La dépendance du coureur à pied
La plupart des publications sur la dépendance à l’effort mettent en avant le rôle joué par les endorphines produites par le cerveau lors d’un exercice musculaire. Le cerveau générant un stress à l’organisme en le rendant en quelque sorte dépendant de l’effort. Il est d’ailleurs courant de voir attribuer à ces endorphines une multitude d’effets dans la pratique de la course à pied dont la fameuse « extase du sportif » ou runner’s hight, celle qui limite la sensation de douleur et provoque un effet anxiolytique voir euphorisant. Et c’est vrai. Le cerveau libère non seulement des endorphines mais également des milliers de molécules de « bien-être » pour anticiper les dommages causés à l’organisme après l’effort.

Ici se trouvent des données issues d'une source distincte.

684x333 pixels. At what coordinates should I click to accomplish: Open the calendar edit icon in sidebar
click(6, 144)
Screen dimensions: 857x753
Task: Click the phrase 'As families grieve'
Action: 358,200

Qui n’as pas vécu ce genre de sensations après une séance plus ou moins intense ou après une compétition ou l’on s’est surpassé. Des sensations finalement que l’on recherche par la suite, prémices d’un comportement addictif en quête de plaisir permanent. Pour définir cet état chez les coureurs à pied, des chercheursaméricains parlent d’obligatory runners, ce qui veut dire « coureurs par obligation ». Ainsi des psychiatres de l’Université de l’Arizona ont interviewé plus de 60 marathoniens et coureurs sur piste en les comparant à leurs patients anorexiques. Ils ont pu remarquer que lorsque le coureur doit arrêter momentanément son entraînement par obligation, il devient anxieux et se met à déprimer. L’exercice passe donc avant tout autre intérêt dans sa vie, même au risque de compromettre sa santé. Le docteur Kenneth E. Callen de l’Université de l’Oregon pense que plus de 25 % des coureurs sont ainsi « névrotiquement » attachés à leur sport. Nous pensons que dans la pratique du Trail et de l’ultra endurance ce chiffre est bien supérieur [1].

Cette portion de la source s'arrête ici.